I did an ATTO test on a windows VM both on Proxmox/CEPH and ESX/md3220i:

Why are the write speeds between 512B - 128K so weak on CEPH and so strong on the md3220i?

Thanks!

gurubert · Feb 11, 2023

Because smaller data packets mean more IO operations that introduce latency because Ceph is networked.
A RAID box like the Dell MD3220i does not have network latency between the disks.

MoreDakka · Feb 27, 2023

Is there any way to decrease that latency and increase the IO with smaller packets to get better results?

gurubert · Feb 27, 2023

Get 25G networking gear. It has lower latencies than the 10G technology.

MoreDakka · Feb 27, 2023

Does CEPH do lots over the HA network? We have Ceph on a 40g network.

alexskysilk · Feb 27, 2023

MoreDakka said:
Does CEPH do lots over the HA network? We have Ceph on a 40g network.

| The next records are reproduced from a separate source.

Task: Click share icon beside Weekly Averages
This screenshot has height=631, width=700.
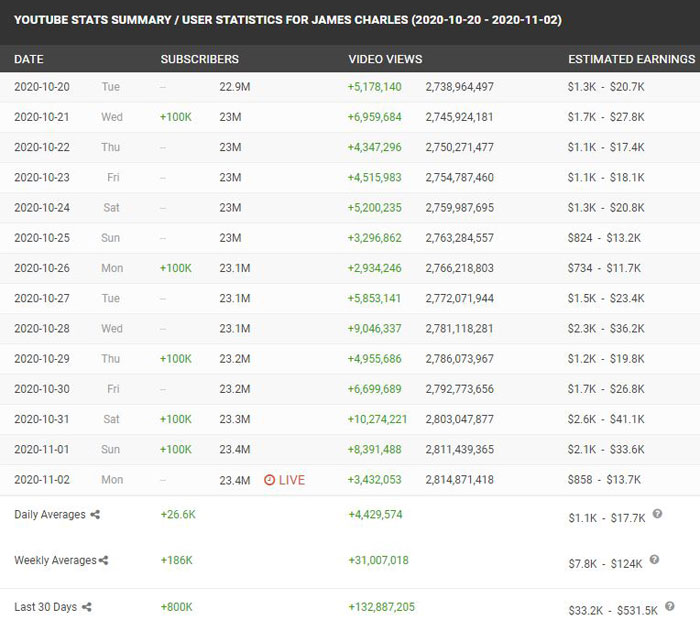Action: 104,561
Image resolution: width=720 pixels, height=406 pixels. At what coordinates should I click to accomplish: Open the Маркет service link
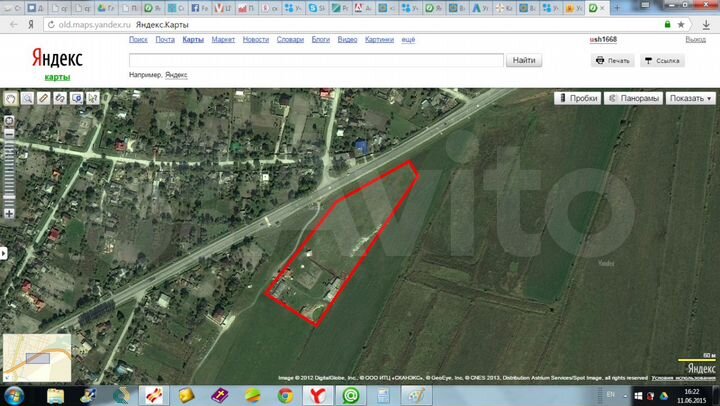tap(224, 39)

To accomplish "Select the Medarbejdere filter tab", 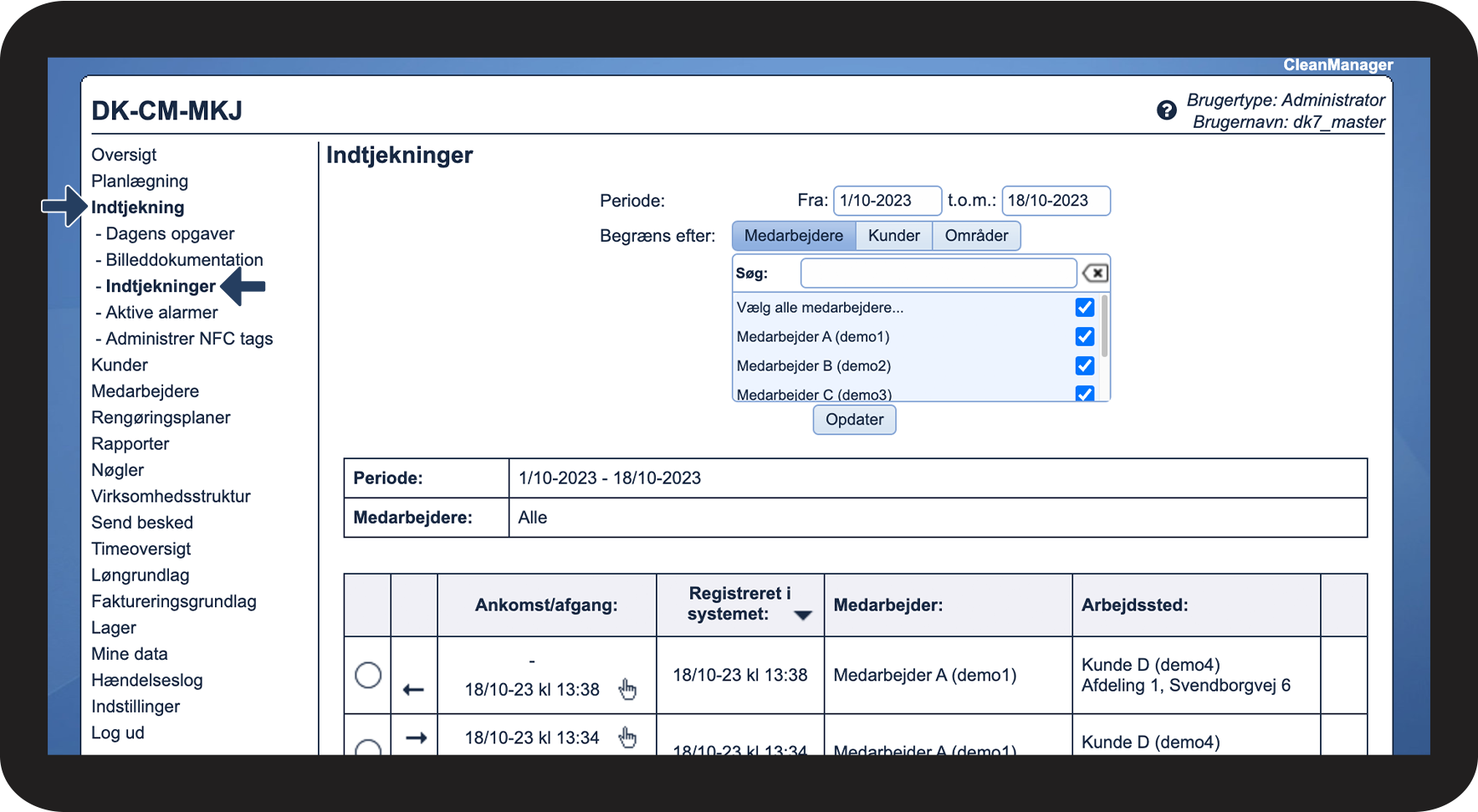I will [794, 236].
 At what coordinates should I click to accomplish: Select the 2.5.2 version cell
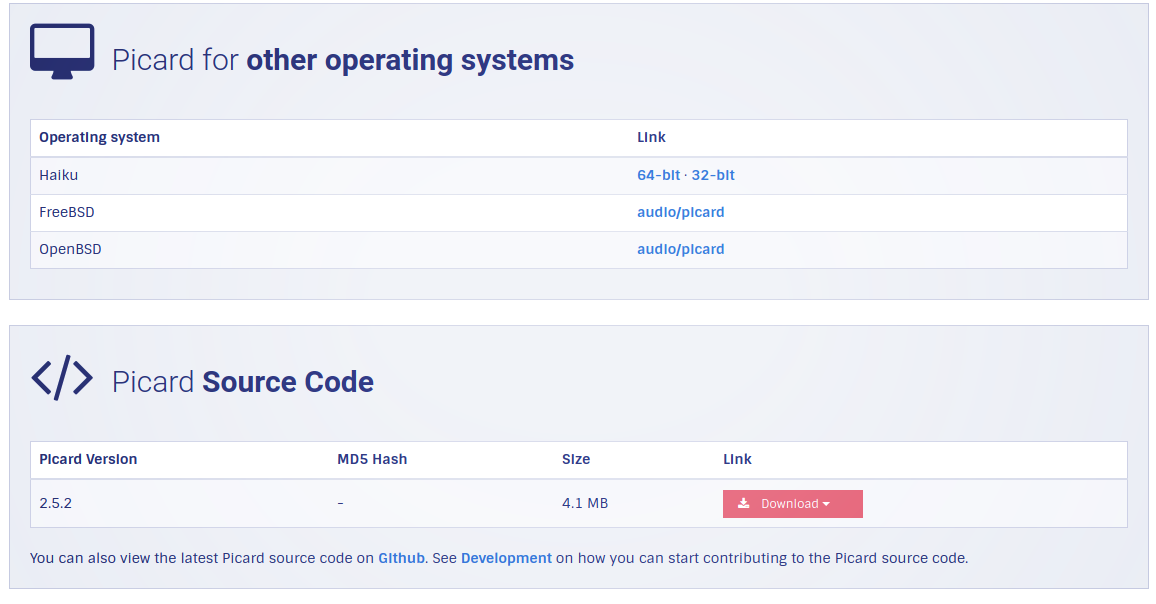tap(55, 504)
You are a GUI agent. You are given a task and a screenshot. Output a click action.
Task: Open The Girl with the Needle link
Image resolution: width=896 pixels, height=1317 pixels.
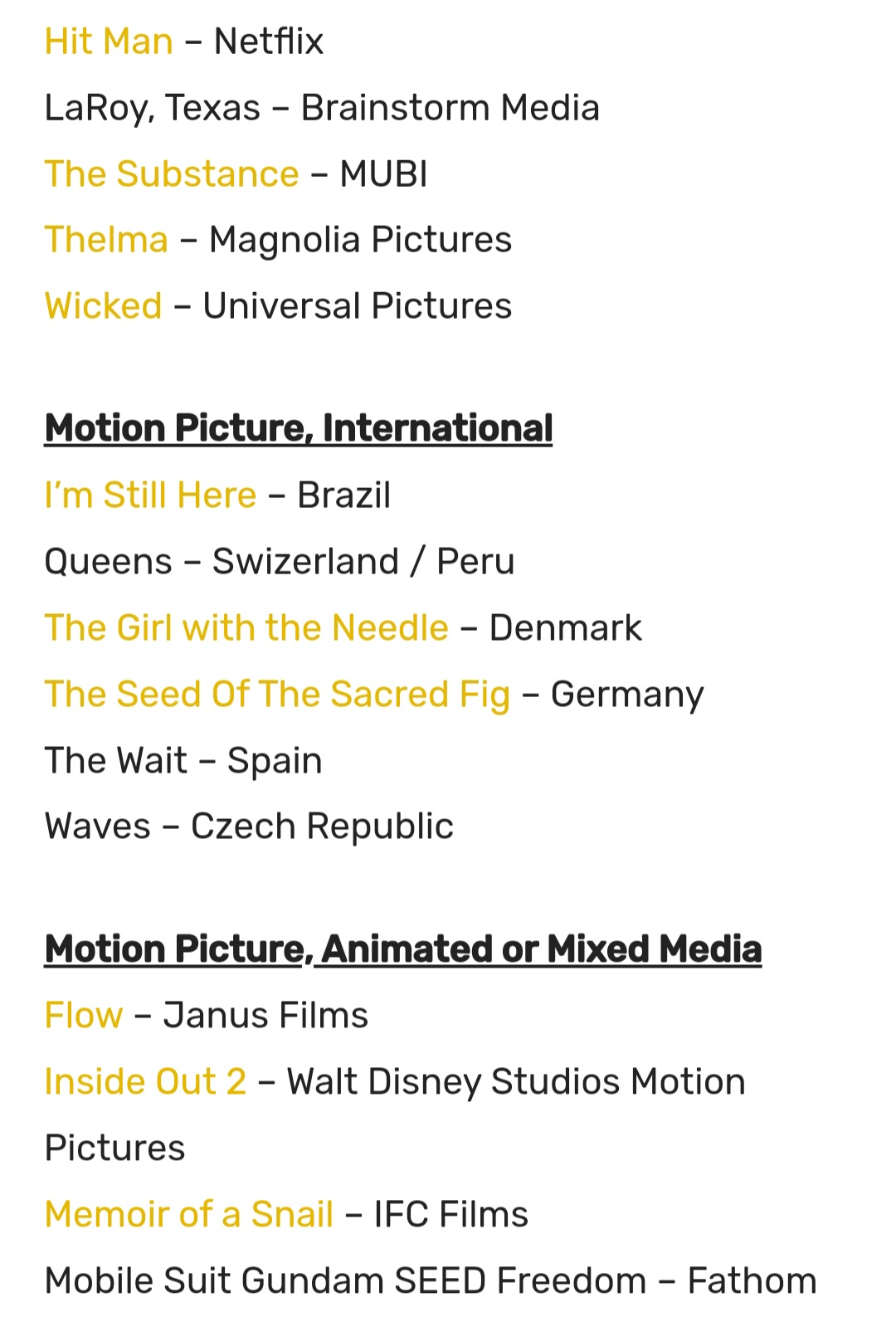point(246,628)
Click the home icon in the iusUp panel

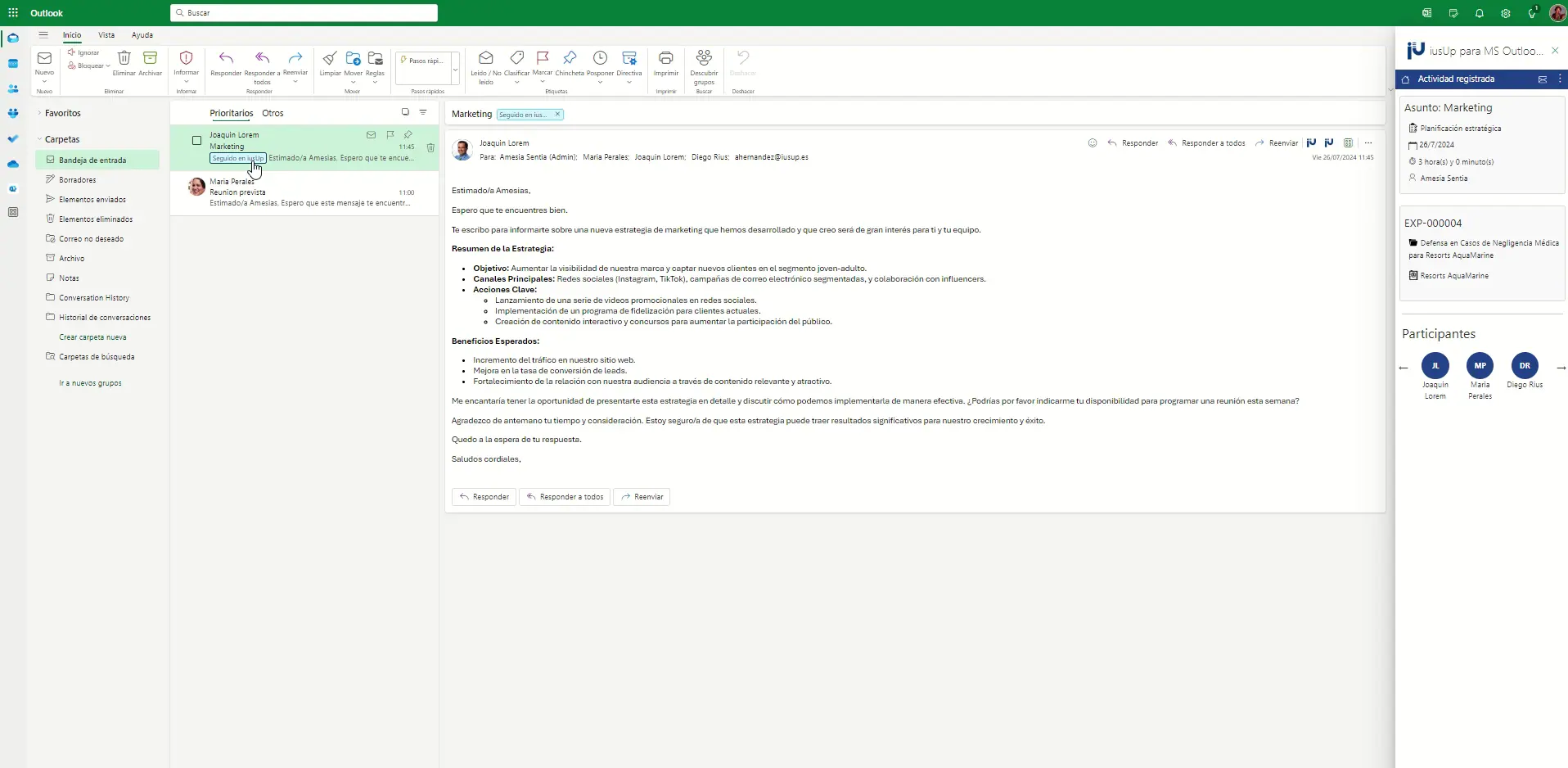[1406, 79]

As you describe it, your "HA" network is for corosync. in that environment, it doesnt do anything over that interface.

MoreDakka said:
We have Ceph on a 40g network.

It sounds counterintuitive, but 25gbit EN has 2.5x lower latency then 40gbit- this has to do with the architecture- 40g is just 10x4, so your latency is of a single 10gb link.

That said, hardware raid will often perform better with small blocks because caching effectiveness.

VictorSTS · Feb 27, 2023

alexskysilk said:
It sounds counterintuitive, but 25gbit EN has 2.5x lower latency then 40gbit- this has to do with the architecture- 40g is just 10x4, so your latency is of a single 10gb link.

Is that also true for 40G infiniband? OP mentioned that he was using a dual bonded 40G infiniband interfaces instead of ethernet.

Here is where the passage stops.